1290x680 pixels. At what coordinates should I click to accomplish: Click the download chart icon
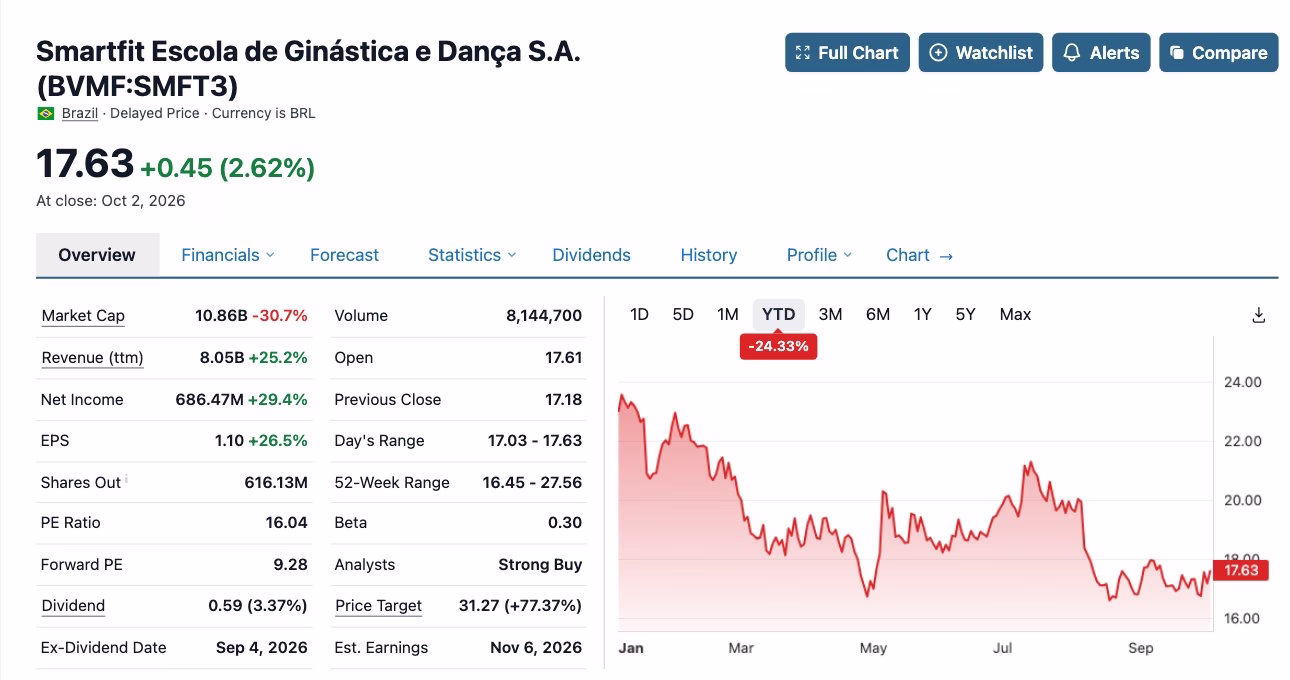click(x=1259, y=315)
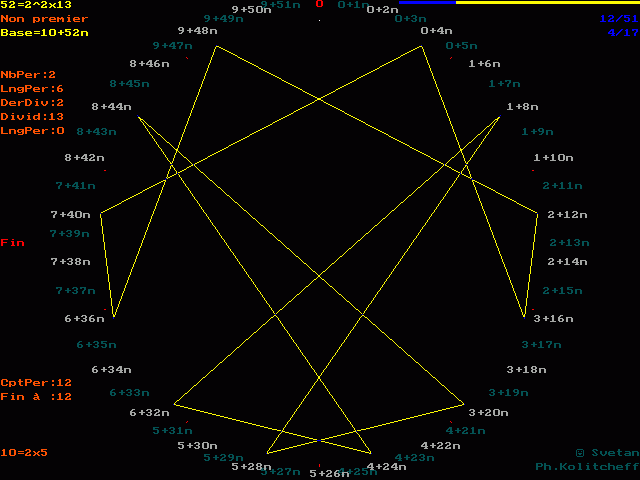Click the 2+12n node label
Viewport: 640px width, 480px height.
[x=567, y=215]
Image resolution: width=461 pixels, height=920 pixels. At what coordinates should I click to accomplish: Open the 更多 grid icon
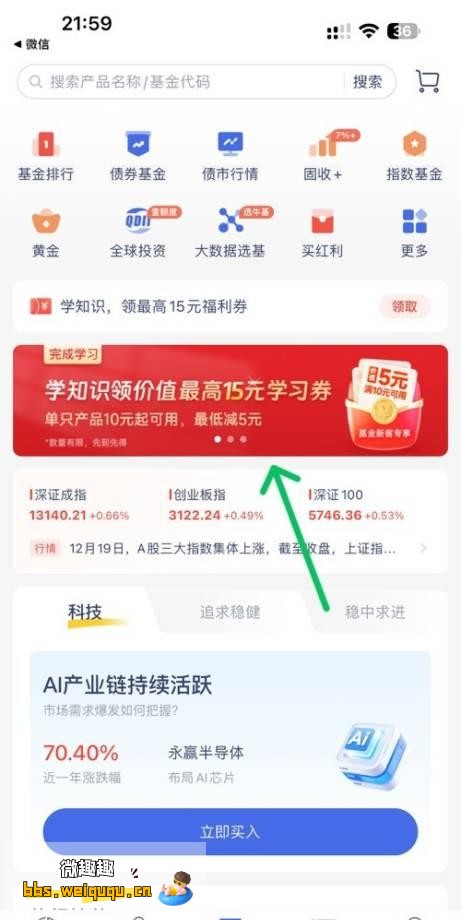[414, 221]
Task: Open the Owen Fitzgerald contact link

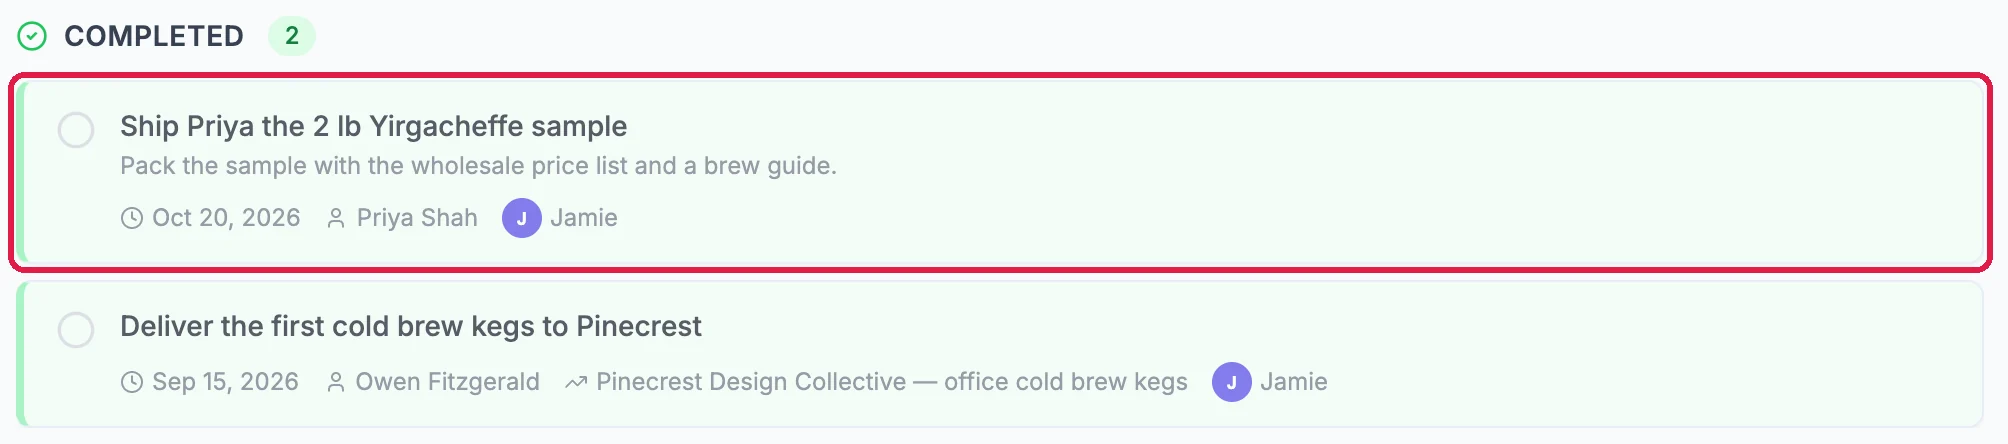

YOUR GOAL -> From the line containing "Image resolution: width=461" to the last line of the listing above, transcribe each line exactly, skipping the pictures.

OUTPUT BELOW ->
Image resolution: width=461 pixels, height=920 pixels. At what coordinates should I click to accomplish: Open the 更多 grid icon
[414, 221]
Task: Open the Owen Fitzgerald contact link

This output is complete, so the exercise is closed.